> [ASSIGNMENT]:
Please retype the data in full, exactly as given.

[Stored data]
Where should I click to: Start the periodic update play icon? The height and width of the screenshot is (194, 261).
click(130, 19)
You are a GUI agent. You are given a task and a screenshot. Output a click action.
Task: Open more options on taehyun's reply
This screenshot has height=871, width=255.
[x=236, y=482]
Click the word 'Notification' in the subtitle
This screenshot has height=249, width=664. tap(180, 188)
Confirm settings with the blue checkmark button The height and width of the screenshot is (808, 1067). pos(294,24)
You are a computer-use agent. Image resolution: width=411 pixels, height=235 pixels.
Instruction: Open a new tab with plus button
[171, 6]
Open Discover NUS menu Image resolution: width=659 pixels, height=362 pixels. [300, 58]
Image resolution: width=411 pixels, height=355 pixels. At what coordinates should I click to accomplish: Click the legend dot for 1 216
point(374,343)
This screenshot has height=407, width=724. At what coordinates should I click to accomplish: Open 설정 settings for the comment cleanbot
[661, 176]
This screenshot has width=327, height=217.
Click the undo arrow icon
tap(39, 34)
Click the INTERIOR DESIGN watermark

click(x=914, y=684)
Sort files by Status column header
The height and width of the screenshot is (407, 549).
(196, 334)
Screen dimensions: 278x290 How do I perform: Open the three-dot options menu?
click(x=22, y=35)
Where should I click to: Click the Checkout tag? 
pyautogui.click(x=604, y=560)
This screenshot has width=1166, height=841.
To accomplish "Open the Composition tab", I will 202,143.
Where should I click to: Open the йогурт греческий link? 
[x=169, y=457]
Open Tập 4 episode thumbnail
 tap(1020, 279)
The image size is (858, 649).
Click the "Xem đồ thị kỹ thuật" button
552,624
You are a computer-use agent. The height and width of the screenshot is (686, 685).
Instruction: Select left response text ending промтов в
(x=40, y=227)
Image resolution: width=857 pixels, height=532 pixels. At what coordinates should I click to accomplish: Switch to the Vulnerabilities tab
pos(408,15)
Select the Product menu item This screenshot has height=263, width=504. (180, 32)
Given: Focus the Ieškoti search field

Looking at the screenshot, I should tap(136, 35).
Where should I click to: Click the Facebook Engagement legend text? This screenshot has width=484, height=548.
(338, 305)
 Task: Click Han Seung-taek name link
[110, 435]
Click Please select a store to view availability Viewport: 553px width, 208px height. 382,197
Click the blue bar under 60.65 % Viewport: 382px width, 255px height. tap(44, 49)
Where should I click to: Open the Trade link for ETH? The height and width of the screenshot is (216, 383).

> [TASK ANSWER]:
Where should I click to: Start the periodic update play icon? The height and width of the screenshot is (194, 261).
click(130, 19)
You are a GUI agent. You are given a task and a screenshot. Output a click action.
Task: Open more options on taehyun's reply
This screenshot has height=871, width=255.
[x=236, y=482]
Click the word 'Notification' in the subtitle
This screenshot has height=249, width=664. tap(180, 188)
Confirm settings with the blue checkmark button The height and width of the screenshot is (808, 1067). pos(294,24)
You are a computer-use agent. Image resolution: width=411 pixels, height=235 pixels.
Instruction: Open a new tab with plus button
[171, 6]
Open Discover NUS menu Image resolution: width=659 pixels, height=362 pixels. [300, 58]
Image resolution: width=411 pixels, height=355 pixels. At what coordinates should I click to accomplish: Click the legend dot for 1 216
point(374,343)
This screenshot has height=407, width=724. At what coordinates should I click to accomplish: Open 설정 settings for the comment cleanbot
[661, 176]
This screenshot has width=327, height=217.
Click the undo arrow icon
tap(39, 34)
Click the INTERIOR DESIGN watermark

click(x=914, y=684)
Sort files by Status column header
The height and width of the screenshot is (407, 549).
(196, 334)
Screen dimensions: 278x290 How do I perform: Open the three-dot options menu?
click(x=22, y=35)
Where should I click to: Click the Checkout tag? 
pyautogui.click(x=604, y=560)
This screenshot has width=1166, height=841.
To accomplish "Open the Composition tab", I will 202,143.
Where should I click to: Open the йогурт греческий link? 
[x=169, y=457]
Open Tập 4 episode thumbnail
 tap(1020, 279)
The image size is (858, 649).
Click the "Xem đồ thị kỹ thuật" button
552,624
You are a computer-use agent. The height and width of the screenshot is (686, 685).
Instruction: Select left response text ending промтов в
(x=40, y=227)
Image resolution: width=857 pixels, height=532 pixels. At what coordinates should I click to accomplish: Switch to the Vulnerabilities tab
pos(408,15)
Select the Product menu item This screenshot has height=263, width=504. (180, 32)
Given: Focus the Ieškoti search field

Looking at the screenshot, I should tap(136, 35).
Where should I click to: Click the Facebook Engagement legend text? This screenshot has width=484, height=548.
(338, 305)
 Task: Click Han Seung-taek name link
[110, 435]
Click Please select a store to view availability Viewport: 553px width, 208px height. 382,197
Click the blue bar under 60.65 % Viewport: 382px width, 255px height. tap(44, 49)
Where should I click to: Open the Trade link for ETH? The height and width of the screenshot is (216, 383).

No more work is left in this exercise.